Nos últimos anos a hegemonia Cristiano Ronaldo/Messi tomou conta da atenção dos fãs de futebol. Ano após ano, a disputa entre os craques se tornou cada vez mais intensa pela tão sonhada Bola de Ouro. Mas, na temporada passada, um africano surgiu de forma espetacular nos gramados de Anfield Road com a “promessa” de acabar com o domínio luso-argentino: Mohamed Salah.
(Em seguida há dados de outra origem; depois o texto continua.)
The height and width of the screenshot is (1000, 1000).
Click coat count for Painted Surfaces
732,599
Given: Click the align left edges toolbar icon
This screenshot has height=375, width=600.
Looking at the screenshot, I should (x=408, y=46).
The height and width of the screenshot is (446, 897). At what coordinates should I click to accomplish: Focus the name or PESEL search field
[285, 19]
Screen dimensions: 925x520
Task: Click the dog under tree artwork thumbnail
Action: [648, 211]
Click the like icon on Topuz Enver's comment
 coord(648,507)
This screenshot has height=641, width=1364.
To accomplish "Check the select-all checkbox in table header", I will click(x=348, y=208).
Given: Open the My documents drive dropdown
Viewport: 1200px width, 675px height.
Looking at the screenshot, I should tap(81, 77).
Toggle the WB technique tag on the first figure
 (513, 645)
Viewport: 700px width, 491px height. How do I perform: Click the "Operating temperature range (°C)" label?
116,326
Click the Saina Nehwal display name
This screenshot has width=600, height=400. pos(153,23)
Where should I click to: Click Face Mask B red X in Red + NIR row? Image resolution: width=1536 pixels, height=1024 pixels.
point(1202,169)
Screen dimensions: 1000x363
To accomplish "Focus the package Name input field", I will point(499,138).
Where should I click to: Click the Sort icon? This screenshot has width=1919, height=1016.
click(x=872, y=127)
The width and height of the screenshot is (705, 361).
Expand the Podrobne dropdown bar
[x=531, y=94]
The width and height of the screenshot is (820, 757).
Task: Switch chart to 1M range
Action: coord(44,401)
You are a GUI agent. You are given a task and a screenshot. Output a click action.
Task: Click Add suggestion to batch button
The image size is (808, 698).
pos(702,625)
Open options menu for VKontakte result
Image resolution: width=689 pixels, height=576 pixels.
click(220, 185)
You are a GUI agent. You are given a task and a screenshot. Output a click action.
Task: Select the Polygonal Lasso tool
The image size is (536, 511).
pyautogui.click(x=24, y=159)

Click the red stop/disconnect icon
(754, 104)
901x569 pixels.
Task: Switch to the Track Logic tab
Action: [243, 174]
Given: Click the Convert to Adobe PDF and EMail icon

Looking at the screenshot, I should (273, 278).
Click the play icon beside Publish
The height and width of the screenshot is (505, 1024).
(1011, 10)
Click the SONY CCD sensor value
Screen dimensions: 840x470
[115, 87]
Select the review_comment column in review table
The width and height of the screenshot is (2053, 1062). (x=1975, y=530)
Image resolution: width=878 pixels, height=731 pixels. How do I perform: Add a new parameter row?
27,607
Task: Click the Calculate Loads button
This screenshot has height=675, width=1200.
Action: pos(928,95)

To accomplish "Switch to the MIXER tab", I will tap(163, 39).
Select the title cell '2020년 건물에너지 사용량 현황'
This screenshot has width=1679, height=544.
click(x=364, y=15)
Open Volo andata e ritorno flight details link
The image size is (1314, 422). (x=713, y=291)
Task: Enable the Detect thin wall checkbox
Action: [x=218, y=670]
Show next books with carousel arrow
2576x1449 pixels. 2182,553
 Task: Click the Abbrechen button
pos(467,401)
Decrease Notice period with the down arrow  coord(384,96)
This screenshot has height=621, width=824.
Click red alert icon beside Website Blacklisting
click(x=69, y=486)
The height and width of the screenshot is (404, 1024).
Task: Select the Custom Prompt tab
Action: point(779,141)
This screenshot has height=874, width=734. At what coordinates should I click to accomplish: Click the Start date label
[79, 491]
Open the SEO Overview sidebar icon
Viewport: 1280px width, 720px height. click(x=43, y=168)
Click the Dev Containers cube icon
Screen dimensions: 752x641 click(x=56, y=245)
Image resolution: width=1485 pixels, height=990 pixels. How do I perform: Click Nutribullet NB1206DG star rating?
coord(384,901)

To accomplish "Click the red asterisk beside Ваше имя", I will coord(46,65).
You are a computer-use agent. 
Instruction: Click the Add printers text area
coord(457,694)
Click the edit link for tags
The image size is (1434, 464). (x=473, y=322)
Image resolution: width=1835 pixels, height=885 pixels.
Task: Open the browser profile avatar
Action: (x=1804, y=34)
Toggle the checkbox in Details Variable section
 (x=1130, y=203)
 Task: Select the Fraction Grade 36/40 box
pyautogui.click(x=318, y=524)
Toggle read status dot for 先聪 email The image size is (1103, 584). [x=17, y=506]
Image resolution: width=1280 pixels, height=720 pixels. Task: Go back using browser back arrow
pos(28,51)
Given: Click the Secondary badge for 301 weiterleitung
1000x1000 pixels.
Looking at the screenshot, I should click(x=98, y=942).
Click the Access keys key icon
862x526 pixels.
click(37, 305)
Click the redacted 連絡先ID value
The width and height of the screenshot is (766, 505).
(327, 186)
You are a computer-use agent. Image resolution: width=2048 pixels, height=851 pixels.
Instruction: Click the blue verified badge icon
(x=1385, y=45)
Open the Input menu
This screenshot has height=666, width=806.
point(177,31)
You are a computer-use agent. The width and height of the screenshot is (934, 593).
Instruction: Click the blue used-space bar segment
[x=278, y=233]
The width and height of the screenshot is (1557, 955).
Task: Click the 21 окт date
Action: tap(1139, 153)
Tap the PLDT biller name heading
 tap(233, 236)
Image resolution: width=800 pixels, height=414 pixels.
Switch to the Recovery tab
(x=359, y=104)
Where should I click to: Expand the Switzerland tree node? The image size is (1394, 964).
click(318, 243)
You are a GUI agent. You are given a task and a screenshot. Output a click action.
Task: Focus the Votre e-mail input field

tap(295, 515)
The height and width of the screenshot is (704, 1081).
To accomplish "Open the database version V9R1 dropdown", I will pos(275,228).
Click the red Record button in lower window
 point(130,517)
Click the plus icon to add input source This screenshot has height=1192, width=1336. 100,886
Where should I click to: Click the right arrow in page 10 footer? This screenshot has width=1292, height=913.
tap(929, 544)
O egípcio, 26, fez sua melhor temporada como jogador profissional e os torcedores dos Reds ficaram em êxtase. Foram ao todo 52 jogos e 44 gols anotados (média de 0,85), artilharia e recorde na Premier League – 32 gols, quebrando o recorde de Suárez, Cristiano Ronaldo e Shearer que haviam alcançado 31 tentos – e uma final de UEFA Champions League durante toda a temporada 17/18.

Inclusive, foi justamente na final da UEFA Champions League que o episódio mais triste na carreira de Mohamed Salah aconteceu. Numa disputa de bola com Sergio Ramos, onde muitos viram maldade do zagueiro espanhol, Salah lesionou o seu ombro esquerdo. The Egyptian King, como é conhecido pelos torcedores ingleses, saiu de campo logo após sofrer a lesão e correu o risco de ficar de fora da Copa do Mundo da Rússia. A situação comoveu grande parte dos fãs do futebol mundial e mostrou a importância que o craque conquistou.

Para o bem do futebol e de seus adeptos, o egípcio disputou o Mundial. Sua seleção não passou da primeira fase, mas nem precisava. A história de Mohamed Salah já estava escrita. O ocidente pôde acompanhar e prestigiar aquele que ousou ameaçar o reinado de CR7 e Messi.

Mesmo em meio aos confrontos ideológicos e religiosos, esse esporte tão maravilhoso surge com uma perspectiva positiva. Salah uniu todo o Oriente Médio e despertou a idolatria dos ocidentais. Viva Mohamed Salah! Viva o futebol!